I’ve registered this forum account, got “trusted” enough to actually run the SAFE Browser in its alpha stage, surfed to a couple of safe:// sites and created my own safe:// test site. So far, it’s working as I expected, with the exception of the infuriating idea of not remembering the “secret” and “password” fields, as well as a very “unpolished” experience at this stage, including an extremely messy series of websites lacking downloads even for pages that appear to be download pages, and documentation split up into a million locations.
One question whose (chat room) reply really bothered me was this:
“So how do I delete my test “public id” as they call them (I call them “domains”)?”
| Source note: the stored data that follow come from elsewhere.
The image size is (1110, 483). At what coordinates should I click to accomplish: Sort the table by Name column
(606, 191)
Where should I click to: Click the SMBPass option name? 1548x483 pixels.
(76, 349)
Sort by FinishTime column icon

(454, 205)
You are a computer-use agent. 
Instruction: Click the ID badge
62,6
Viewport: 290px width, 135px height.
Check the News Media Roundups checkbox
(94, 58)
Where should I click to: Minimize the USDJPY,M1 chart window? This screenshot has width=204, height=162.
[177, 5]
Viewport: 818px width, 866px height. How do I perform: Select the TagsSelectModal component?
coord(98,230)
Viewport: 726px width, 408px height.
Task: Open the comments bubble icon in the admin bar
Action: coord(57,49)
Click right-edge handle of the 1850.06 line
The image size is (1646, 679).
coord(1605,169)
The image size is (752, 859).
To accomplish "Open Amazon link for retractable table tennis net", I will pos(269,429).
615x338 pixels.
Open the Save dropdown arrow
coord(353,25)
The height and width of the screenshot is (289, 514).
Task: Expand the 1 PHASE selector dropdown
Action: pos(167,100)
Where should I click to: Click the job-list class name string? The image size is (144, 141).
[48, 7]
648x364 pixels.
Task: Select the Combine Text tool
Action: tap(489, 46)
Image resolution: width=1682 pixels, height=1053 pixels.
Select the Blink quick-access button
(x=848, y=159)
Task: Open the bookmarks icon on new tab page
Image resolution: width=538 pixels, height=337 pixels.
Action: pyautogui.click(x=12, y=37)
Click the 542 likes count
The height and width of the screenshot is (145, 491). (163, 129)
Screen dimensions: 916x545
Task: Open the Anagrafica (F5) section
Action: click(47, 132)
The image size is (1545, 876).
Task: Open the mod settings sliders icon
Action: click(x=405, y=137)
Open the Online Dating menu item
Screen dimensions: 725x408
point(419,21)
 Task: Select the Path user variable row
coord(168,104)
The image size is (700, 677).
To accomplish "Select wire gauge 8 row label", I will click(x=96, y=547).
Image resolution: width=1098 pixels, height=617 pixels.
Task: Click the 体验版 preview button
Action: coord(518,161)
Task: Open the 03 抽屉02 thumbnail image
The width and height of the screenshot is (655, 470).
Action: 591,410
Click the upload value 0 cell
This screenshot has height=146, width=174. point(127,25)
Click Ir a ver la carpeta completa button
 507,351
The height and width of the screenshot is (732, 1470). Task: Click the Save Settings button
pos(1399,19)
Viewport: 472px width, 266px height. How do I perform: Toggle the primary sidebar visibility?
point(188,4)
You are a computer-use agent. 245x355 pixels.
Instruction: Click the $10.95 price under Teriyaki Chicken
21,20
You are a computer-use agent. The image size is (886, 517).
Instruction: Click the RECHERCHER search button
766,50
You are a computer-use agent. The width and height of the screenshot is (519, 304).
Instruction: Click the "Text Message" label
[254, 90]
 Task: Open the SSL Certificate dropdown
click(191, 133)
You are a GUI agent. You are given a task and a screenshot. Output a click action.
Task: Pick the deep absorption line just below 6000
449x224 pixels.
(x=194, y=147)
“You cannot delete anything on the SAFE network.”
“…”
From that point, a long back-and-forth followed without the SAFE expert answering the basic question, asked over and over:
“Why can’t you delete YOUR OWN content, that YOU OWN?”
Note: I’m NOT talking about deleting random content. Only about the stuff that the SAFE network has established is YOUR content, because you have the “secret key”, so to speak.
Why shuffle around dead, inaccessible data perpetually, which even the owner doesn’t wanna keep? WHY? It doesn’t make sense. I can’t believe this inane design decision is actually part of SAFE, because the rest seems to be so sensible.
Google pissed me off beyond words when they refused to let me delete an AdWords campaign in 2004 or something. Not sure if they ever enabled you to do that, but their attitude was like: “We know better than you. You are to SAVE this and be HAPPY that we STORE it for you. You are NOT deleting ANYTHING, even if YOU made it, YOU are the only person who will ever see it in any way in practice, and YOU really are bothered by it. It doesn’t matter. You’re our bitch. You will keep it once you created it. You don’t get to delete or even hide it. We own you. Understood?”
As you can imagine, I got furious when the “Web Hosting Manager” SAFE APP didn’t have any “delete” button or anything. That’s what prompted me to attempt to look into this, but nobody has managed to give any sort of explanation that makes any sense. I really get the feeling that the secret purpose of a lot of software is not to provide something useful, but to fuck with and anger the users. Not saying that this is the case with SAFE, but it really gets me angry when I even suspect this kind of attitude.
If this truly is a conscious choice and design decision, believe me: it won’t fly. And there is ZERO technical reason why it “must be this way”, which I suspect will be a reply. No, it doesn’t. The whole point is that SAFE automatically and securely knows which “account” owns data… or so I thought.